Your instructions
Please transcribe the entries below without changing a single character.

====================

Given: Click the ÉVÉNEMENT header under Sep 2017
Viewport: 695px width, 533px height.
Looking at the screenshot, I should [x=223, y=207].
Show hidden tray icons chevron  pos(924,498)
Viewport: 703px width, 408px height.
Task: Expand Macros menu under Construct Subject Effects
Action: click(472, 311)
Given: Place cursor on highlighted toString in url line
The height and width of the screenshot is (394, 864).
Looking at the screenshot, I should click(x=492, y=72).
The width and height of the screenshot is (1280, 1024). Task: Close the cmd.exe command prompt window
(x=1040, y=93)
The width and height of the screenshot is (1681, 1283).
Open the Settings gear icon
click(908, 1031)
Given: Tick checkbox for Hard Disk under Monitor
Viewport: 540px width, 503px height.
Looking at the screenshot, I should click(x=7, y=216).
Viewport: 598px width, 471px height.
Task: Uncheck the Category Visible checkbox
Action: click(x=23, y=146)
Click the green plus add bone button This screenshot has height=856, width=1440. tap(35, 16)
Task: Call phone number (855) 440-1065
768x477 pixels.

====================

Written solution
Given: Click the ÉVÉNEMENT header under Sep 2017
Viewport: 695px width, 533px height.
Looking at the screenshot, I should [x=223, y=207].
Show hidden tray icons chevron  pos(924,498)
Viewport: 703px width, 408px height.
Task: Expand Macros menu under Construct Subject Effects
Action: click(472, 311)
Given: Place cursor on highlighted toString in url line
The height and width of the screenshot is (394, 864).
Looking at the screenshot, I should click(x=492, y=72).
The width and height of the screenshot is (1280, 1024). Task: Close the cmd.exe command prompt window
(x=1040, y=93)
The width and height of the screenshot is (1681, 1283).
Open the Settings gear icon
click(908, 1031)
Given: Tick checkbox for Hard Disk under Monitor
Viewport: 540px width, 503px height.
Looking at the screenshot, I should click(x=7, y=216).
Viewport: 598px width, 471px height.
Task: Uncheck the Category Visible checkbox
Action: click(x=23, y=146)
Click the green plus add bone button This screenshot has height=856, width=1440. tap(35, 16)
Task: Call phone number (855) 440-1065
768x477 pixels.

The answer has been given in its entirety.